Cruz

Nos dias em que Tancredo Neves agonizava no Incor, em São Paulo, uma fileira de populares postava-se diante da entrada do hospital para acompanhar as notícias frescas e o trabalho dos jornalistas, especialmente o dos repórteres de televisão. Profissionais que estiveram lá contam que as pessoas aguardavam as entradas ao vivo das emissoras para desabar em prantos. Acho que não faziam algo assim voluntariamente. A televisão costuma, nessas horas, fazer desabrochar nos mais duros a flor macia da sensibilidade.

Lembrei-me desse assunto no último sábado, quando fui ver o famoso filme de Mel Gibson. "A Paixão de Cristo", dentro de minha rude (in)formação na arte cinematográfica, é um filme cuja via crucis vai do razoável ao bom. Acho exageradas as considerações a respeito das conseqüências do possível caráter anti-semita. Mesmo que o filme lance sobre os judeus a decisão pela crucificação de Cristo, e ao mesmo tempo mostre um Pilatos pra lá de politicamente correto, livrando os romanos de qualquer culpa, não considero sensato concluir que isso pode acirrar ou acender qualquer tipo de ódio contra os judeus.

As religiões e seus sacerdotes desencadearam, através da história, as mais absurdas e sangrentas opressões às quais já foi submetido o ser humano. Talvez todas as religiões tenham suas páginas vermelhas de sangue. Talvez todas tenham suas marcas de graves equívocos. Mas dificilmente em alguma dessas ocasiões a grande massa de fiéis deixou de ser manobrada por meia dúzia de mandatários que sempre se locupletam, em todos os sentidos, com o que sugam de seus grandes rebanhos.

Daí minha conclusão de que é exagero temer qualquer onda de ódio, antipatia ou coisas do tipo contra os judeus. Se realmente aqueles gatos pingados que o filme de Mel Gibson sugere como responsáveis pela morte de Cristo assim o forem, não será possível afirmar que eles representavam o pensamento e o desejo de seus seguidores. Assim, acredito, também o deve ter sido na época da Inquisição, a página enlameada dos católicos.

Da mesma forma, discordo da tal "satanização" da mulher, que no filme encarna o diabo. Como bem me lembrou nossa colunista Fernanda Villas Bôas, o diabo de Mel Gibson está mais para uma figura andrógina do que para uma Eva.
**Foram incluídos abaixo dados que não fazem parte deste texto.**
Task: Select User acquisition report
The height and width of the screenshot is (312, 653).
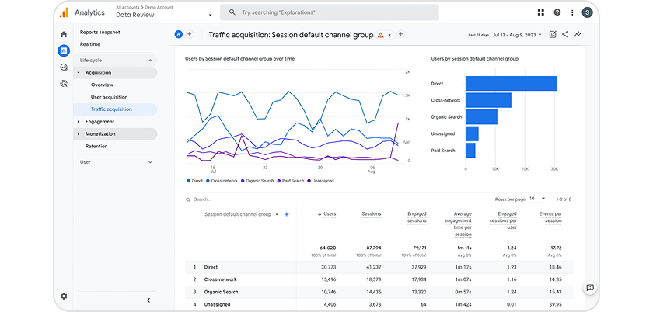Action: coord(109,97)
Parece-me que, muito mais do que concluir sobre culpas, essas polêmicas importam pelo seu caráter retórico. Reféns de uma modernidade que nos faz conversar muito mais com engenhocas (como se refere o Gilmar Dias em sua coluna neste site) do que com pessoas, e também reféns do freqüente isolamento que nos exige a detestável luta pela sobrevivência, encontramos algo raro na oportunidade de discutir sobre assuntos que possam nos arrebatar verdadeiramente. Quando surge essa oportunidade, independentemente de suas versões e diferentes conclusões, nós temos a chance de novos descobrimentos.

Os populares que choravam quando as câmeras de televisão as focalizavam diante do Incor, na época de Tancredo Neves, decerto foram manipulados pela incrível força da comunicação. Eles iam para a frente do hospital preparados para chorar. Em seu choro, rolavam outras tristezas, como as frustrações do cotidiano. Boa parte dos que vão ao cinema ver o filme sobre Cristo também já vão dispostos a chorar. Vêem no escurinho do cinema a possibilidade de extravasar as emoções da vida que passam quase sempre enclausuradas. Vêem a possibilidade de amenizar o peso da cruz.